- **WHAT YOU ARE ASKED TO DO**
Set down, character for character, everything in the records below from the line holding "You are a GUI" down to the line holding "The width and", and no other line.

- **GIVEN INFORMATION**
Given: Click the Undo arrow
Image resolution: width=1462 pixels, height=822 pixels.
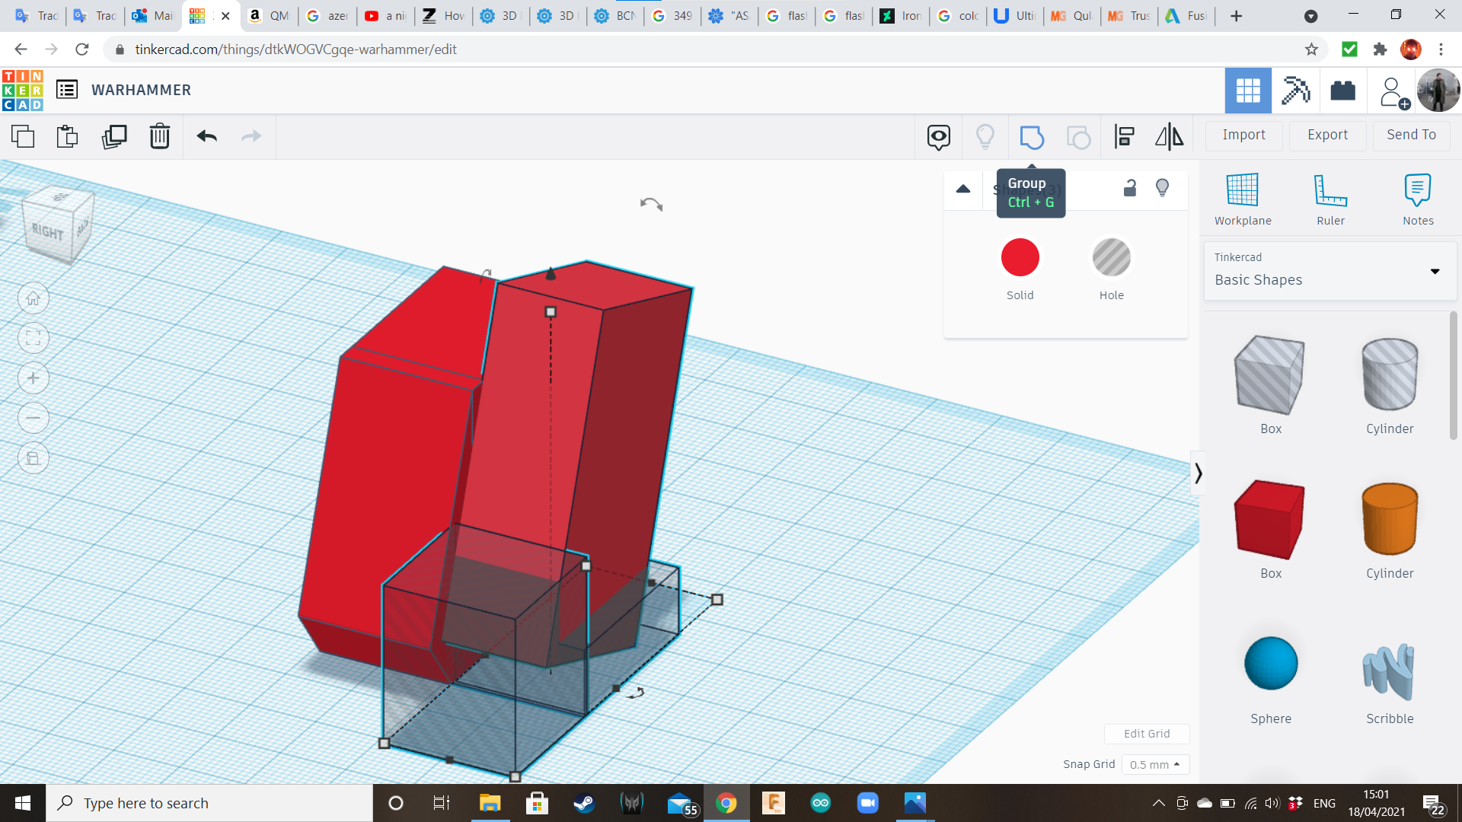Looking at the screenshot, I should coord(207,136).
--
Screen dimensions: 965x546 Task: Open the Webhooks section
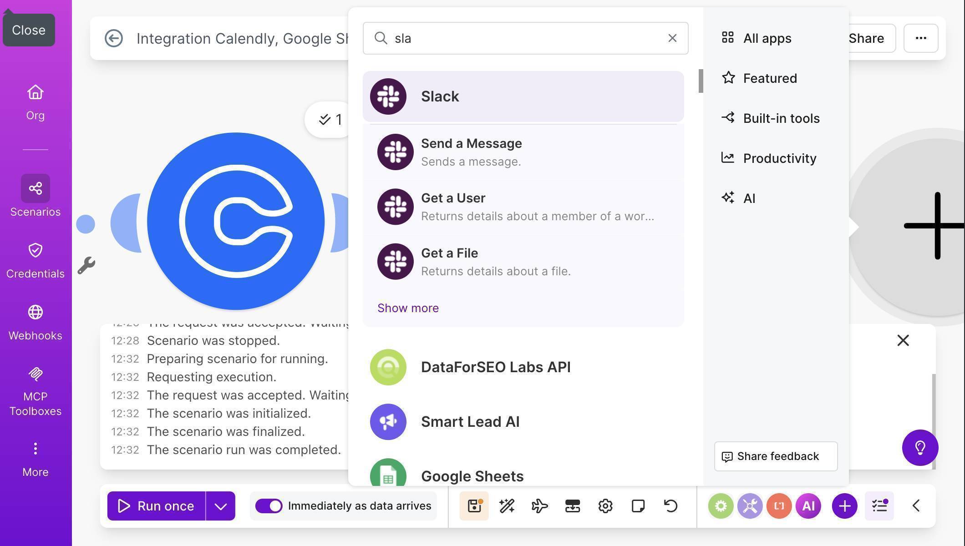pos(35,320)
...
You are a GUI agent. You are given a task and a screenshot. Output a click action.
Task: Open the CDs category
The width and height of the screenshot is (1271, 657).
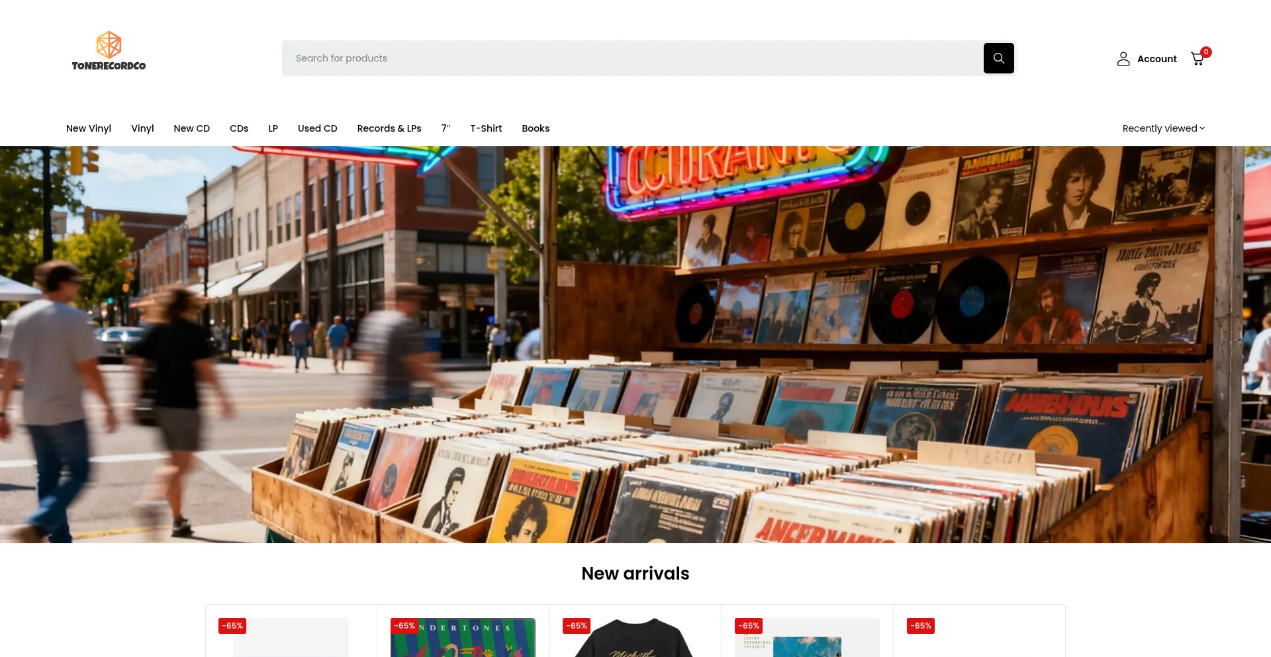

- **OUTPUT FOR THIS TASK**
You are a GUI agent. You are given a task and a screenshot. Output a click action.
Task: Open the CDs category
The width and height of the screenshot is (1271, 657).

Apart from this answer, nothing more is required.